The traditional education model values our ability to find the one right answer using the one right approach,” says Stacy Alton, Leadership Prep’s Superintendent. “This teaches us there is only one final solution and it’s defined by authority — not the best model for career success. We’re that uncommon school who encourages students to look beyond the answer.”
Students learn programming and game design alongside and throughout their curriculum. LPS is the only charter school in the nation selected to partner with “Code to the Future” to teach students critical computer science skills.
On December 4th, LPS elementary and middle-school students had a chance to showcase their coding work to family, friends, and community members at “Epic Build,” the school’s first exhibition event of the year. Examples of coding exhibits included animated history lessons, storyboards, and video game programs.
Retooling and retraining will be the norm for tomorrow’s workforce. We have found that our students adapt well when we incorporate technology into the curriculum while introducing new concepts and challenges,” says Michelle Holland, Elementary Principal at LPS. “It’s always exciting to see what the students create using the technical skills they acquire from one year to the next.”
Every project-based learning activity begins with a driving question… similar to a thesis or mission statement. The students work in teams to conduct research and answer their question. Each team creates a social contract to hold other members of the team accountable which fosters a culture of trust, respect, and responsibility. Finally, teams strengthen their written and oral presentation skills by sharing their findings at the end of each project.
Students actually acquire content knowledge through multiple facets such as research, workshops with teachers, and interviews with professionals, rather than solely relying on a teacher’s lecture. This method makes learning core subject material more relevant and helps students understand the application of knowledge acquired,” says Audra Floyd, Secondary Principal at LPS. “Additionally, students develop strong critical thinking skills and become problem solvers through project-based learning.”
Shortly before Thanksgiving, the middle-school and high-school students of LPS participated in their first Student Showcase of the year to present the findings from their project-based learning (PBL) lessons.

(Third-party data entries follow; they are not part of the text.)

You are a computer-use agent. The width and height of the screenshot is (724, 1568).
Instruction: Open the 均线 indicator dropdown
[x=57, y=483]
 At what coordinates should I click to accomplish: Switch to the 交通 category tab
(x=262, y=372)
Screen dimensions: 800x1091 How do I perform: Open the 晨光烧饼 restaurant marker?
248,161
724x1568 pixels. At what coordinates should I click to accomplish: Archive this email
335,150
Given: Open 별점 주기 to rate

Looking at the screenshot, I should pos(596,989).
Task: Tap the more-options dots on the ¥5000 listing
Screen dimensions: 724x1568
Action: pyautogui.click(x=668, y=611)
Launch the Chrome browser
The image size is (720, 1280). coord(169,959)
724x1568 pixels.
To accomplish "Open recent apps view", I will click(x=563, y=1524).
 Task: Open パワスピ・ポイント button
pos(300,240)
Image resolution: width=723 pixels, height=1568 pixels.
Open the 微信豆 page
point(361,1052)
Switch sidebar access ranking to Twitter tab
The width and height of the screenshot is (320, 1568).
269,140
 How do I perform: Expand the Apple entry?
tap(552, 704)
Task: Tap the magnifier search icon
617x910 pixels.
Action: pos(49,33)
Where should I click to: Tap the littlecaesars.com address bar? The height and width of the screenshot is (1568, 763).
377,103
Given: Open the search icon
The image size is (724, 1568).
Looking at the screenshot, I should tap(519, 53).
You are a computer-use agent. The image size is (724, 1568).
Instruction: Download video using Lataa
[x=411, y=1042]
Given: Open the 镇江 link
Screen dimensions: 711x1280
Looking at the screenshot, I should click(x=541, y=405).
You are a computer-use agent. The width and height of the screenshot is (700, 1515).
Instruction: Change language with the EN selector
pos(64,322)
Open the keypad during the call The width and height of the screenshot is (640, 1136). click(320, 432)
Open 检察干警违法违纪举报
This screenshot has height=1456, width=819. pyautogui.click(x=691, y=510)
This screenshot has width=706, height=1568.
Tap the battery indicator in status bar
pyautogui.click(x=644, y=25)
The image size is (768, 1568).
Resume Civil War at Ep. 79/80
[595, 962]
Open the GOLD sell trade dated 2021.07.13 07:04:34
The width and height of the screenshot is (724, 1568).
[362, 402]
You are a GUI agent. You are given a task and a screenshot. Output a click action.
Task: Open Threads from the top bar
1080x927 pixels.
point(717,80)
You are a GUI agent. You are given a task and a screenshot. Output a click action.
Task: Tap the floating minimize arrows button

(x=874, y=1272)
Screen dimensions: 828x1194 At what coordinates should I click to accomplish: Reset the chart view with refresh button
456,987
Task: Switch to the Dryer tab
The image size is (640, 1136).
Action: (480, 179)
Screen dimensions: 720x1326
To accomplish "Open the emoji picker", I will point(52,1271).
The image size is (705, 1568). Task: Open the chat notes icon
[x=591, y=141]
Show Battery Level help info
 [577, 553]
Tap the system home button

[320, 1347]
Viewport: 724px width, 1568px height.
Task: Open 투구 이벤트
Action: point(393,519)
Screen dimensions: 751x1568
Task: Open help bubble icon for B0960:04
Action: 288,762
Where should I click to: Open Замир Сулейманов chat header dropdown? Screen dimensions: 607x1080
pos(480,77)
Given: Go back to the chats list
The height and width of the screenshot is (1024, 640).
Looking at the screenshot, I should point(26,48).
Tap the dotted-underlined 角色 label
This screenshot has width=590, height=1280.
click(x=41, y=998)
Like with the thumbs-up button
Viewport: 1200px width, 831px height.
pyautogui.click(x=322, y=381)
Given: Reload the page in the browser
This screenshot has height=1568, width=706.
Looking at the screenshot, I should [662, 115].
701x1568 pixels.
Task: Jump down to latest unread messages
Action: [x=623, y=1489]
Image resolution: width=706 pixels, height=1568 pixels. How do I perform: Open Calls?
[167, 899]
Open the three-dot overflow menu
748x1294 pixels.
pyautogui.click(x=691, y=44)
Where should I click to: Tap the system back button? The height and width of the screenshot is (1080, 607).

One team of students presenting at the Student Showcase examined water samples from the pond behind the school and discovered organisms. They worked to find a solution for making the water potable using everyday supplies, such as coffee filters. The students demonstrated the process they used to clean the water so it could be safely consumed and answered questions about their project posed by their audience of family and community members.
Other teams presented their findings from driving questions like how the Texas landscape affected Native American tribes and how to use algebra to determine the best games for making money at a school carnival.
We’re focusing on closing the gap between academic instruction and workplace competency. Therefore, for our students, learning goes beyond simply understanding content. We employ the project-based learning method to prepare them with the critical thinking and teamwork skills necessary to succeed in the 21st-century workforce. Furthermore, our students begin coding in kindergarten, not because all of our students will be programmers, but because every industry has been and will continue to be intertwined with technology.” says LPS Superintendent Stacy Alton.